_EXERCISE AIM:_
Without the pictures, set down exactly the lines from the one that contains "Task: Open the 40天 forecast tab" to the end of the entries, both included, and nothing besides.

Data excerpts
--- START ---

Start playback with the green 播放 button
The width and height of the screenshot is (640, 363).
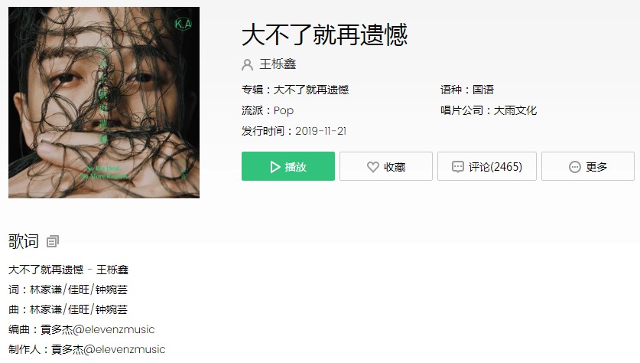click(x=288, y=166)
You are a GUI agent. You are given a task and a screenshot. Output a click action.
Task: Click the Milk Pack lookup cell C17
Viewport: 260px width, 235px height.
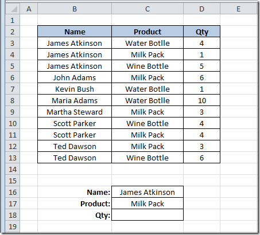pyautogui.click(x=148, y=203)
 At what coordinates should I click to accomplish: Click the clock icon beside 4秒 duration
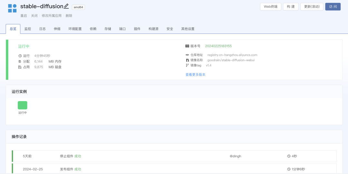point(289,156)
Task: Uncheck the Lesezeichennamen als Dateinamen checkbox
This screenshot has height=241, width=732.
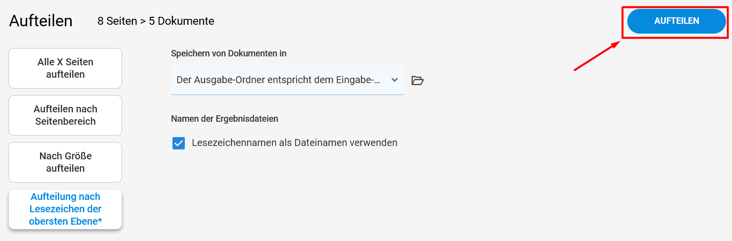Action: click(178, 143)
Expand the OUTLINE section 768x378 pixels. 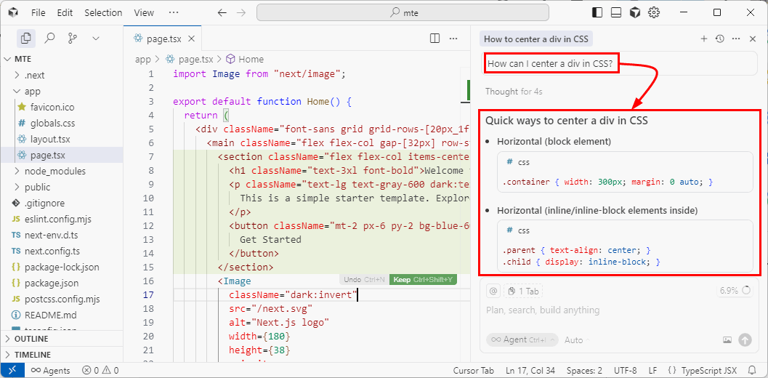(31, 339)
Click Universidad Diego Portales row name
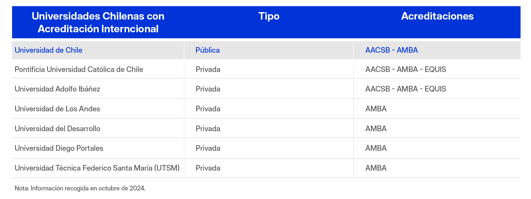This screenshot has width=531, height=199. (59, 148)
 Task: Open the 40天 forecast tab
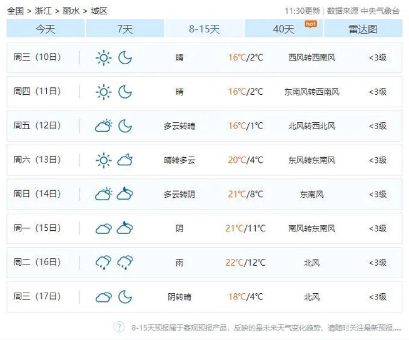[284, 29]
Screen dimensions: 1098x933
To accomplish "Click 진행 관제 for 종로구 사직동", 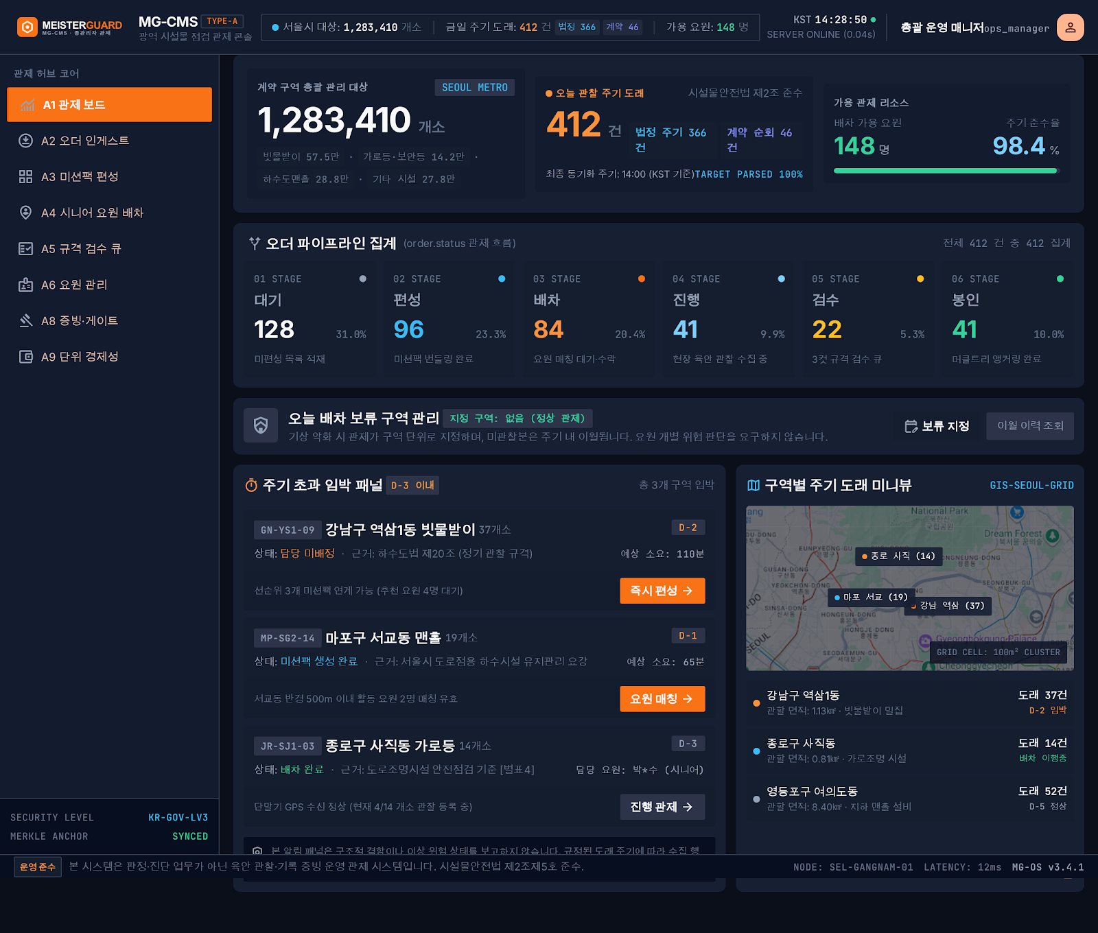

--- END ---

_EXERCISE OUTPUT:_
 Task: Open the 40天 forecast tab
[284, 29]
Screen dimensions: 1098x933
To accomplish "Click 진행 관제 for 종로구 사직동", 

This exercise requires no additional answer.